**RECORD EXCERPTS**
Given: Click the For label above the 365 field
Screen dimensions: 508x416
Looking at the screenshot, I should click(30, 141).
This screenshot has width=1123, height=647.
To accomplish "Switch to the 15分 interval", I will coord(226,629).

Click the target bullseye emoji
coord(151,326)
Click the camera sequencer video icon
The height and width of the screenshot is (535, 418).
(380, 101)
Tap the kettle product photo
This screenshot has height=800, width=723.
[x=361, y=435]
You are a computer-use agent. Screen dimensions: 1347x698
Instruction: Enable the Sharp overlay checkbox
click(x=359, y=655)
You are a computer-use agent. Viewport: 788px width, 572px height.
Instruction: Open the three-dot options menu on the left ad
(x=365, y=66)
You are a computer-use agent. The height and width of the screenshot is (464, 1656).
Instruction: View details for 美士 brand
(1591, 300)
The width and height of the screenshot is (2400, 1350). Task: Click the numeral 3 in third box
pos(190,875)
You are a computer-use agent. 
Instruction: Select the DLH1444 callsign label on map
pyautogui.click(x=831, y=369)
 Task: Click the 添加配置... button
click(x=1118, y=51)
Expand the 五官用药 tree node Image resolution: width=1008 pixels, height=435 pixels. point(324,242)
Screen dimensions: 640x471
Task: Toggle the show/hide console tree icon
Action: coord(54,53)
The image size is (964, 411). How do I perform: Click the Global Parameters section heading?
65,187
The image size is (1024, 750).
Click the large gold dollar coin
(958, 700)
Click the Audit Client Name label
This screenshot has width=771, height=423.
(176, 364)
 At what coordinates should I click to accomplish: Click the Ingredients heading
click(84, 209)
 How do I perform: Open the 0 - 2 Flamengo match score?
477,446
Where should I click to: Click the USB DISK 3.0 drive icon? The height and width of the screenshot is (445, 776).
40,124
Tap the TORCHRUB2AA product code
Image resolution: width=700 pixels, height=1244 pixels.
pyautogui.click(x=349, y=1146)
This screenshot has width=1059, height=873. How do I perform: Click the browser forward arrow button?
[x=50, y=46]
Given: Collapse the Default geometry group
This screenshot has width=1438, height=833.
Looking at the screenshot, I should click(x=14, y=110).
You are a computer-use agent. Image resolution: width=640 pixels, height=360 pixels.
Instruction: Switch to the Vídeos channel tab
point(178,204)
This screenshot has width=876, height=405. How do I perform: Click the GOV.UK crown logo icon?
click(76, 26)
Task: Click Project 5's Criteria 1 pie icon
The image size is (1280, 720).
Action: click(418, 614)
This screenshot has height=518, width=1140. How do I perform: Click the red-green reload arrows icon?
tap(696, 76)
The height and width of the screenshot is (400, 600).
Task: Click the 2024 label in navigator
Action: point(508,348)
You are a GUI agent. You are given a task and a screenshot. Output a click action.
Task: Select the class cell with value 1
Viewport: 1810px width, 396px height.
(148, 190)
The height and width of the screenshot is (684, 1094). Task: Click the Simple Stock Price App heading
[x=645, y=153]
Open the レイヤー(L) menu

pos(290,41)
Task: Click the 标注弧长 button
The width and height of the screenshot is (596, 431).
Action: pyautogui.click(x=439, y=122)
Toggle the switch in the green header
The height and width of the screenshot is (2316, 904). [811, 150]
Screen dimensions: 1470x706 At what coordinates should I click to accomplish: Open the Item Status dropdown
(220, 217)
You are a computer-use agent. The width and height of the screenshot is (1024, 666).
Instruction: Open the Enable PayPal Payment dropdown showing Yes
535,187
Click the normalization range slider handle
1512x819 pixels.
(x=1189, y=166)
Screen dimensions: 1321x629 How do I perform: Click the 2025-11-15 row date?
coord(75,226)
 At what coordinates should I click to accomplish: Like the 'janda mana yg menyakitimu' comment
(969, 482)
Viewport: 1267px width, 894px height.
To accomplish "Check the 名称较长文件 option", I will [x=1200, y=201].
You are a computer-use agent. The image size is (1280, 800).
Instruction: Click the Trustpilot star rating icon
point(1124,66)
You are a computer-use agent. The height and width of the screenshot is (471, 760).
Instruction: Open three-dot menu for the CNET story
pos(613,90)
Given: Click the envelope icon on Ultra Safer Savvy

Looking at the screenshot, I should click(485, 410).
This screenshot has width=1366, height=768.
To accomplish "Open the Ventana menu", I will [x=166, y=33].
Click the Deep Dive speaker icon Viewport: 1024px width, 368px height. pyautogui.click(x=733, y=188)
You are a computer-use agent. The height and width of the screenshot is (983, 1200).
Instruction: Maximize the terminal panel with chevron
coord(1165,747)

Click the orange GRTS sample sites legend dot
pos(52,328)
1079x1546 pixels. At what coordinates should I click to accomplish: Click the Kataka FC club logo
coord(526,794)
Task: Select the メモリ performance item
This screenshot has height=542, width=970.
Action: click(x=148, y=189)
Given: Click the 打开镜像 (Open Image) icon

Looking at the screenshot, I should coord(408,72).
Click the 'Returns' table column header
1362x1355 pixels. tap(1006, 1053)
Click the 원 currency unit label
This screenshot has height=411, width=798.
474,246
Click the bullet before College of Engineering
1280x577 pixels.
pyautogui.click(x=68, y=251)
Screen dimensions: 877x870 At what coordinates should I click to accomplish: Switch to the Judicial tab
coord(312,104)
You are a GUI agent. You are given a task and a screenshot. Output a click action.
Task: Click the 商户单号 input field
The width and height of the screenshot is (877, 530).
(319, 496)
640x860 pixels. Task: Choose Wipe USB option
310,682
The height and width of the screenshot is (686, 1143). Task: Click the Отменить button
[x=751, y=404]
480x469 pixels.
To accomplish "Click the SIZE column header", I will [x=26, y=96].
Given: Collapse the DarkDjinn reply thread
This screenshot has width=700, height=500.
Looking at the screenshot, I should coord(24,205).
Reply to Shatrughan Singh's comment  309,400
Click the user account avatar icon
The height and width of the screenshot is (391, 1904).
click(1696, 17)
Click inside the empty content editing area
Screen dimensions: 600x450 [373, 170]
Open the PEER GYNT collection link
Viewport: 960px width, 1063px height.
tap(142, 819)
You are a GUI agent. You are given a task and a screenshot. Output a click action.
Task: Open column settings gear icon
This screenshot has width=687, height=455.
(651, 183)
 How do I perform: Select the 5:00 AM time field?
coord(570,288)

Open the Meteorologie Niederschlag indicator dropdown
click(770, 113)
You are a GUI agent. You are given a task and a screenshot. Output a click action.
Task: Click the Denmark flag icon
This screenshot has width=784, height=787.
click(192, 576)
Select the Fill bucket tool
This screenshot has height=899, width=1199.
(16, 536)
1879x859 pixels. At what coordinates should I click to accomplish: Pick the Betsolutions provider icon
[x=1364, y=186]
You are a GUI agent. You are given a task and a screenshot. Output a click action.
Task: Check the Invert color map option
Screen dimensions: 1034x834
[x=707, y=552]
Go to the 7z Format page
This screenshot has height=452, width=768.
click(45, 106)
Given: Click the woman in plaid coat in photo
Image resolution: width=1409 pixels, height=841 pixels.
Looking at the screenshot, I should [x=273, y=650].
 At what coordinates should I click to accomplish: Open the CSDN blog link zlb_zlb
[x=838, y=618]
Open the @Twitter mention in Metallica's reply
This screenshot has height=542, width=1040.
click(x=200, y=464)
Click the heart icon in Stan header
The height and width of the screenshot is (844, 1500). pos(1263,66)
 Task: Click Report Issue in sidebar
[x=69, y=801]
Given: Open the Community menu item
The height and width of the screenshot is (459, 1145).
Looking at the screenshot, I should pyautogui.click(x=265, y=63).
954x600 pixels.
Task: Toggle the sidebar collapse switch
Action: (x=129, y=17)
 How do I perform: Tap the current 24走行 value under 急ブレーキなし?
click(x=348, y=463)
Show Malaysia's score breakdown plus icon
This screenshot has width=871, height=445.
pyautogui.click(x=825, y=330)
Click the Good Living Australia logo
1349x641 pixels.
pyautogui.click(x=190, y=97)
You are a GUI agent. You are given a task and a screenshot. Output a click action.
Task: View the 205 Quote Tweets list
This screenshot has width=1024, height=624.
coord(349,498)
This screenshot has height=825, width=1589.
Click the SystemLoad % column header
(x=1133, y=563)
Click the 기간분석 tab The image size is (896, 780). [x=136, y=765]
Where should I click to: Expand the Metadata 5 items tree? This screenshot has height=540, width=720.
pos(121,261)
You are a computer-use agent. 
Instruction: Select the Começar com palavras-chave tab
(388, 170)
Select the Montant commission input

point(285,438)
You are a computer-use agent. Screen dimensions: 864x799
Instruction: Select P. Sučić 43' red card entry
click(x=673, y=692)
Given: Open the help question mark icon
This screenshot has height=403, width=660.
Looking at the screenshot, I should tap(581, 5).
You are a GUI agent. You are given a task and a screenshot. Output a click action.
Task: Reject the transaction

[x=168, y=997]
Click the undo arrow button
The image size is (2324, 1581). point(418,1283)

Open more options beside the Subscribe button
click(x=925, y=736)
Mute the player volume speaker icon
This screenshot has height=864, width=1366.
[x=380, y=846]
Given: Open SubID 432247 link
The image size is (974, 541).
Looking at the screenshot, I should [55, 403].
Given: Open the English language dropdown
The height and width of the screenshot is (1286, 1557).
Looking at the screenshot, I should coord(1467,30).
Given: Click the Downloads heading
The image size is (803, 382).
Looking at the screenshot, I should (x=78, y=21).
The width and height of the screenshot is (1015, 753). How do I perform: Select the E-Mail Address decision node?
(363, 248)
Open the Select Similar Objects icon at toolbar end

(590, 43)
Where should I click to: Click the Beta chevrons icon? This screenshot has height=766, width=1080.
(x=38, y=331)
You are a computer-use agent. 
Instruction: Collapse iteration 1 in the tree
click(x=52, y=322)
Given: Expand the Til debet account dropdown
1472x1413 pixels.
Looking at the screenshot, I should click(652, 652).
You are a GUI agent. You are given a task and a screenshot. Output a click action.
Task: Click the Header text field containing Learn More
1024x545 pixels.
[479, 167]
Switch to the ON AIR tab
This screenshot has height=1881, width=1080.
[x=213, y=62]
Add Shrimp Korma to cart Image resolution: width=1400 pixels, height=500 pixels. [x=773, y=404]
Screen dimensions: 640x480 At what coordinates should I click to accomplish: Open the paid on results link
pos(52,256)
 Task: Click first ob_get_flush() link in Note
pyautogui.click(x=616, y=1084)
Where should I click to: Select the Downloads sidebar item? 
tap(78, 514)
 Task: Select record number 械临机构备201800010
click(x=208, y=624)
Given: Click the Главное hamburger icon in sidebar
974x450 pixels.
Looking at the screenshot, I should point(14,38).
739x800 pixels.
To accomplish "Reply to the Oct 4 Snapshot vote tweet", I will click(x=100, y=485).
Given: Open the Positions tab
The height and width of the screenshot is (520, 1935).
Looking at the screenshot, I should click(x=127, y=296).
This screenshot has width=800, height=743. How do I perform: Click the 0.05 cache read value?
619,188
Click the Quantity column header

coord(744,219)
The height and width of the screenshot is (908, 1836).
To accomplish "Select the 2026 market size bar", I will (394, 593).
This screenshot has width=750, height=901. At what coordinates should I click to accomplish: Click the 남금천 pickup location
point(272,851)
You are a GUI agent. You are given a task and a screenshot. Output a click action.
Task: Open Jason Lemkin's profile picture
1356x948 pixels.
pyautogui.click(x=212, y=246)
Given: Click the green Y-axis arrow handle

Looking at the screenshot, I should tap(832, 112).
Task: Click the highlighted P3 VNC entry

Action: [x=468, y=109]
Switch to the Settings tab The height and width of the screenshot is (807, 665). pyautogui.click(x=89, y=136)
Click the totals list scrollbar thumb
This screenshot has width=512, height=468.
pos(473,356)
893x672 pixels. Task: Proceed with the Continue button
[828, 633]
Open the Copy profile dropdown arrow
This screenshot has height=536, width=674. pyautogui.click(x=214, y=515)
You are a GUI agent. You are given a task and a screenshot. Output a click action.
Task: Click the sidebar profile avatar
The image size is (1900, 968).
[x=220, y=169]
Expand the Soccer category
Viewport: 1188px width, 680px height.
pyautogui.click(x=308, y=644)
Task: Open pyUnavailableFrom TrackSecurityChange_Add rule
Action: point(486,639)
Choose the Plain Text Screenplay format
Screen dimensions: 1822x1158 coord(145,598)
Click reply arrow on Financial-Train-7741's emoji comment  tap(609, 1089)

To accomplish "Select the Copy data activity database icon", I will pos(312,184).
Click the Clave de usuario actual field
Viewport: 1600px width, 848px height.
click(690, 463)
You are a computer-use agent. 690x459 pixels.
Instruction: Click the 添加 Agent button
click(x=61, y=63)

**WHAT TO PRODUCE**
For this exercise, copy each line from the listing above that has the word "account".

**REPLY TO THE EXERCISE**
Click the user account avatar icon
Given: Expand the Til debet account dropdown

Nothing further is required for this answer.